§ **Stored records**:
^^^^^^^^^^^^^^^^

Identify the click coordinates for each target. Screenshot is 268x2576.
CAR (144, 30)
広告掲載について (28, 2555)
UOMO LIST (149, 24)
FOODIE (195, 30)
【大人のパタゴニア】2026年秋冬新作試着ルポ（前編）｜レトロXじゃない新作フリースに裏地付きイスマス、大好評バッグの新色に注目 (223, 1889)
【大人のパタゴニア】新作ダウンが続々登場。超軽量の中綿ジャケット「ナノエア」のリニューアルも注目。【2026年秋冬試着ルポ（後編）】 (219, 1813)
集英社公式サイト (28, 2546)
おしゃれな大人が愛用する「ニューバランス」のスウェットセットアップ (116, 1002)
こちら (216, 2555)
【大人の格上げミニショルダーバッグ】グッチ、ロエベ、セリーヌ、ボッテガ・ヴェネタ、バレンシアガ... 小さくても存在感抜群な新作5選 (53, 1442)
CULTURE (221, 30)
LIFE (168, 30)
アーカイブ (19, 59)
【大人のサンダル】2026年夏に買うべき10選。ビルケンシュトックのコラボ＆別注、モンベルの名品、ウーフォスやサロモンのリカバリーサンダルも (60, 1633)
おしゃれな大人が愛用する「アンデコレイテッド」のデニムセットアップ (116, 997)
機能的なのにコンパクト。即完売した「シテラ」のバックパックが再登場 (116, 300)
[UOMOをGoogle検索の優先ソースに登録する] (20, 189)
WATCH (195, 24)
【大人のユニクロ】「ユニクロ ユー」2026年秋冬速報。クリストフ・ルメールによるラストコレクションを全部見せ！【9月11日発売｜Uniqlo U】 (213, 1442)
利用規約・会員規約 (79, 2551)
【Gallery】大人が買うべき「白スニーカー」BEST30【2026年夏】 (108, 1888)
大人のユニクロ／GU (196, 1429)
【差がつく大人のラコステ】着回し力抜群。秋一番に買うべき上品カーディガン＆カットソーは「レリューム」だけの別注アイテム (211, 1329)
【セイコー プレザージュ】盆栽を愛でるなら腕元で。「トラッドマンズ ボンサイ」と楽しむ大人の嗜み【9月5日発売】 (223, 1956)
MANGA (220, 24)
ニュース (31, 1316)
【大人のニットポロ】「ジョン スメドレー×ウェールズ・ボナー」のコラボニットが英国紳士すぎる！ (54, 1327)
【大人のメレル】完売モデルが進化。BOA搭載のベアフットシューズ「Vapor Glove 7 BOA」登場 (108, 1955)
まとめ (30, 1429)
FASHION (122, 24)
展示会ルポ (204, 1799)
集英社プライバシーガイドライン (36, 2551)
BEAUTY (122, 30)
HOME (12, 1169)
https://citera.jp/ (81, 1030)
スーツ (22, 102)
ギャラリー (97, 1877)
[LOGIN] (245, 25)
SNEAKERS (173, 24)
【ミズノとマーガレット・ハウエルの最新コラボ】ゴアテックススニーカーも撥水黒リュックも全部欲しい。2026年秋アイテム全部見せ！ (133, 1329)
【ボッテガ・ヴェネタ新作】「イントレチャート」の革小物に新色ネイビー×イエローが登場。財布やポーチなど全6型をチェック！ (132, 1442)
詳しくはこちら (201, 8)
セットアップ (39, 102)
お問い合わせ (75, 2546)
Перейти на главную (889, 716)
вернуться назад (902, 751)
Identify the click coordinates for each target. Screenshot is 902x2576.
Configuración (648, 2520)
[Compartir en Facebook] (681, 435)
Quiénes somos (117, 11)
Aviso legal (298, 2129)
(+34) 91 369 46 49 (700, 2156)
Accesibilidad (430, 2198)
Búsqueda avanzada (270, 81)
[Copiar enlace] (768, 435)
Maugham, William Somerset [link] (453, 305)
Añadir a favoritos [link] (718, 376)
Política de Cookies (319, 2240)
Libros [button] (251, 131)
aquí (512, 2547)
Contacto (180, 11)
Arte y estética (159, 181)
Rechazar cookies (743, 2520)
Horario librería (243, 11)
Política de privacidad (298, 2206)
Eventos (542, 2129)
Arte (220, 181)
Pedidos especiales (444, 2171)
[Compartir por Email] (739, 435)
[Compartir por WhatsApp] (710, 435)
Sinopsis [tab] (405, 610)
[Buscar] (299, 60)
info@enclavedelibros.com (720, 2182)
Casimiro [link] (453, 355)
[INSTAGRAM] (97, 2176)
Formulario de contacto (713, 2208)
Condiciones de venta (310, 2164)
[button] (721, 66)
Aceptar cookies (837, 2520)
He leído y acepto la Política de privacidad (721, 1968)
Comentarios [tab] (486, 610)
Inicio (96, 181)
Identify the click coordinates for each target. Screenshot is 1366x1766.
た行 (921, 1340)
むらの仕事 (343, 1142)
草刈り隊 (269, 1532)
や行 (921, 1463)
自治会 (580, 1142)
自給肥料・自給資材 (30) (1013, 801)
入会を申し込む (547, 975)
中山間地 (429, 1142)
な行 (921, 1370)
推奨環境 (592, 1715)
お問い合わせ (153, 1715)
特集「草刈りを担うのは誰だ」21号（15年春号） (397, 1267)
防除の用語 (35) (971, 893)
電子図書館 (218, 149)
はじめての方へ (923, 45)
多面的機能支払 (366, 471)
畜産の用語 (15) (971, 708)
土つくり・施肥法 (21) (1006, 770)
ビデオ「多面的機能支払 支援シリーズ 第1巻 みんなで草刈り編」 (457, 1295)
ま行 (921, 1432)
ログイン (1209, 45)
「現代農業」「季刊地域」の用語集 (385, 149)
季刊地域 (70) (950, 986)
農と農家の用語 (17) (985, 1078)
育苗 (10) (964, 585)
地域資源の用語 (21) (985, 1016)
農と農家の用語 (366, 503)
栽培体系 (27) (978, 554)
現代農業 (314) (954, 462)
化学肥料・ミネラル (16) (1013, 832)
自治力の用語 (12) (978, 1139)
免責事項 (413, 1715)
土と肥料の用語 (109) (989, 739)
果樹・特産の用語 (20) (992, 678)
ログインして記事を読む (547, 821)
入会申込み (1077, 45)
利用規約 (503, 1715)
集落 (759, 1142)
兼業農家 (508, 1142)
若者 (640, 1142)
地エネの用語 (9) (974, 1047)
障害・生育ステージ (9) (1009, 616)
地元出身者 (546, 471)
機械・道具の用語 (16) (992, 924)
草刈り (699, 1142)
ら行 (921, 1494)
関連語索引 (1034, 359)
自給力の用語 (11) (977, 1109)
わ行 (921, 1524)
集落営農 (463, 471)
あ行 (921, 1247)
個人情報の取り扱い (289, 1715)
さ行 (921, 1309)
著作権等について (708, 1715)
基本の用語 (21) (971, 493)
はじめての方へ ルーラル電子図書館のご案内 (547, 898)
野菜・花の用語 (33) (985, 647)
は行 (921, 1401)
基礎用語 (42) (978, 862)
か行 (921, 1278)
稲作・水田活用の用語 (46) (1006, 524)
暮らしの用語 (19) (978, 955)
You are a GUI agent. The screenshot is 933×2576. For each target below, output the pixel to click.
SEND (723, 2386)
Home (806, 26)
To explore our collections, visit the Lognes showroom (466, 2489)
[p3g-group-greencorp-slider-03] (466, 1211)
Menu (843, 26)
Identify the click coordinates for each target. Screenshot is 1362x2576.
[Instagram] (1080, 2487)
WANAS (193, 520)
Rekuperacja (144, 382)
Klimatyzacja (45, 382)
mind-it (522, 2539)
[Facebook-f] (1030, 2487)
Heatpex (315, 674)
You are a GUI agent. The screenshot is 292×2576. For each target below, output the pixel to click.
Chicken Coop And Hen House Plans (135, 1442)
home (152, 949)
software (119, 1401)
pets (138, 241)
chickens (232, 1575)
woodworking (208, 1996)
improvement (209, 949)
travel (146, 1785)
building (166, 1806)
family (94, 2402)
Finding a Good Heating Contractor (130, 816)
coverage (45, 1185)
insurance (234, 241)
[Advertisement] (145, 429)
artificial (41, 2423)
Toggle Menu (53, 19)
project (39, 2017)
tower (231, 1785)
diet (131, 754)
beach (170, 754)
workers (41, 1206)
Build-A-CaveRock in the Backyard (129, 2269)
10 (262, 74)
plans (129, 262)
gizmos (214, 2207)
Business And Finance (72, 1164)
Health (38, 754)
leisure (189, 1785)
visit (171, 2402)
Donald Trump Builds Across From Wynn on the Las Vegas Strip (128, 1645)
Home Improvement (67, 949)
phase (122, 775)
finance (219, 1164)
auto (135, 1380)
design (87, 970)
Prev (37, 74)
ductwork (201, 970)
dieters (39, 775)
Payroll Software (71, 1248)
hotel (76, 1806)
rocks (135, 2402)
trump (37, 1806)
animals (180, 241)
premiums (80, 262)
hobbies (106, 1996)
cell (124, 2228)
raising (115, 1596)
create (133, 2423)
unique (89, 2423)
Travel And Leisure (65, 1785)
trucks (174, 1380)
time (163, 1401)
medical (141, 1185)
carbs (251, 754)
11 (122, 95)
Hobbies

^^^^^^^^^^^^^^^^

Would you print exactly the lines from the first line of the entries above through the line that has "Quiénes somos (117, 11)", both included, and stop there?

Identify the click coordinates for each target. Screenshot is 268x2576.
CAR (144, 30)
広告掲載について (28, 2555)
UOMO LIST (149, 24)
FOODIE (195, 30)
【大人のパタゴニア】2026年秋冬新作試着ルポ（前編）｜レトロXじゃない新作フリースに裏地付きイスマス、大好評バッグの新色に注目 (223, 1889)
【大人のパタゴニア】新作ダウンが続々登場。超軽量の中綿ジャケット「ナノエア」のリニューアルも注目。【2026年秋冬試着ルポ（後編）】 (219, 1813)
集英社公式サイト (28, 2546)
おしゃれな大人が愛用する「ニューバランス」のスウェットセットアップ (116, 1002)
こちら (216, 2555)
【大人の格上げミニショルダーバッグ】グッチ、ロエベ、セリーヌ、ボッテガ・ヴェネタ、バレンシアガ... 小さくても存在感抜群な新作5選 (53, 1442)
CULTURE (221, 30)
LIFE (168, 30)
アーカイブ (19, 59)
【大人のサンダル】2026年夏に買うべき10選。ビルケンシュトックのコラボ＆別注、モンベルの名品、ウーフォスやサロモンのリカバリーサンダルも (60, 1633)
おしゃれな大人が愛用する「アンデコレイテッド」のデニムセットアップ (116, 997)
機能的なのにコンパクト。即完売した「シテラ」のバックパックが再登場 (116, 300)
[UOMOをGoogle検索の優先ソースに登録する] (20, 189)
WATCH (195, 24)
【大人のユニクロ】「ユニクロ ユー」2026年秋冬速報。クリストフ・ルメールによるラストコレクションを全部見せ！【9月11日発売｜Uniqlo U】 (213, 1442)
利用規約・会員規約 (79, 2551)
【Gallery】大人が買うべき「白スニーカー」BEST30【2026年夏】 (108, 1888)
大人のユニクロ／GU (196, 1429)
【差がつく大人のラコステ】着回し力抜群。秋一番に買うべき上品カーディガン＆カットソーは「レリューム」だけの別注アイテム (211, 1329)
【セイコー プレザージュ】盆栽を愛でるなら腕元で。「トラッドマンズ ボンサイ」と楽しむ大人の嗜み【9月5日発売】 (223, 1956)
MANGA (220, 24)
ニュース (31, 1316)
【大人のニットポロ】「ジョン スメドレー×ウェールズ・ボナー」のコラボニットが英国紳士すぎる！ (54, 1327)
【大人のメレル】完売モデルが進化。BOA搭載のベアフットシューズ「Vapor Glove 7 BOA」登場 (108, 1955)
まとめ (30, 1429)
FASHION (122, 24)
展示会ルポ (204, 1799)
集英社プライバシーガイドライン (36, 2551)
BEAUTY (122, 30)
HOME (12, 1169)
https://citera.jp/ (81, 1030)
スーツ (22, 102)
ギャラリー (97, 1877)
[LOGIN] (245, 25)
SNEAKERS (173, 24)
【ミズノとマーガレット・ハウエルの最新コラボ】ゴアテックススニーカーも撥水黒リュックも全部欲しい。2026年秋アイテム全部見せ！ (133, 1329)
【ボッテガ・ヴェネタ新作】「イントレチャート」の革小物に新色ネイビー×イエローが登場。財布やポーチなど全6型をチェック！ (132, 1442)
詳しくはこちら (201, 8)
セットアップ (39, 102)
お問い合わせ (75, 2546)
Перейти на главную (889, 716)
вернуться назад (902, 751)
Identify the click coordinates for each target. Screenshot is 902x2576.
Configuración (648, 2520)
[Compartir en Facebook] (681, 435)
Quiénes somos (117, 11)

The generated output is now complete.